Younger Demographic Fee Preferences
As those in the millennial generation have started to finish their educations and look for jobs, it is becoming apparent that they desire a different type of financial service from their planners and are much more open to a fee-based structure than their parents.
Older investors who have always paid commissions may be comfortable with that arrangement, but there may be a substantial reduction in this traditional form of business in the coming years as the younger generation begins to crowd out its elders in the modern workforce.
Firm M&A Logistics
Advisory firms that charge only fees (even if they also offer insurance and annuities) are logistically much easier to both buy and sell than those that are attached to a broker-dealer. Moving client accounts and rebranding can happen with RIA firms much more quickly and with far less legal and corporate wrangling than when a broker-dealer is involved. This advantage, in turn, makes RIA firms more attractive to potential buyers, who may be willing to pay a much higher price for them.
Although they will not have a broker-dealer to turn to for help in running their businesses, fee-based advisors don’t have to go it alone. The National Association of Personal Financial Advisors (NAPFA) was founded in 1983 to provide professional support for the fee-only crowd. This organization requires its members to adhere to a specific code of ethics and take an annual fiduciary oath that reflects their commitment to running a practice that discloses conflicts of interest, provides suitable written disclosures and, of course, employs a compensation structure based solely on fees.

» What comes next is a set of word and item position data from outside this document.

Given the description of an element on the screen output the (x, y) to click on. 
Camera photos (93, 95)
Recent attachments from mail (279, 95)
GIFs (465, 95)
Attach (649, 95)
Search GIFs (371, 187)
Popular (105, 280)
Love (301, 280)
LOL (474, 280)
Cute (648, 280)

NAPFA also provides its members with networking and marketing support, opportunities for continuing education and professional development and annual conferences where members can exchange ideas and learn about new products and services and industry innovations. Clients who are seeking a pure fee-based approach to their planning can also find a member planner in their area on the organization's website.
What Is an RIA?
An RIA is a registered investment advisor. It's either a single person or a company that provides clients with financial advice. An RIA is registered with the Securities and Exchange Commission, and an advisor must pass the Series 65 exam to become an RIA.
Do I Need an RIA?
If you need financial advice, you could seek the services of an RIA. An RIA manages assets on behalf of their clients and offers investment advice, and they will have demonstrated technical proficiency and industry knowledge on their journey to becoming an RIA.
What Does an RIA Firm Do?
An RIA firm is an advisory company that gives investment advice to clients. All RIA firms must abide by their fiduciary duty at all times. Registering as an RIA requires an advisor to disclose investment styles and strategies, total client assets under management, fee structures, any previous disciplinary actions, and any potential conflicts of interest.
The Bottom Line
Although commission-based selling of financial products is not going to disappear anytime soon, fee-based advisors are enlarging their segment of the financial marketplace and continue to build steam in the race for new customers. Advisors looking to find out more about the advantages of becoming an RIA and charging only fees to clients should visit NAPFA’s website.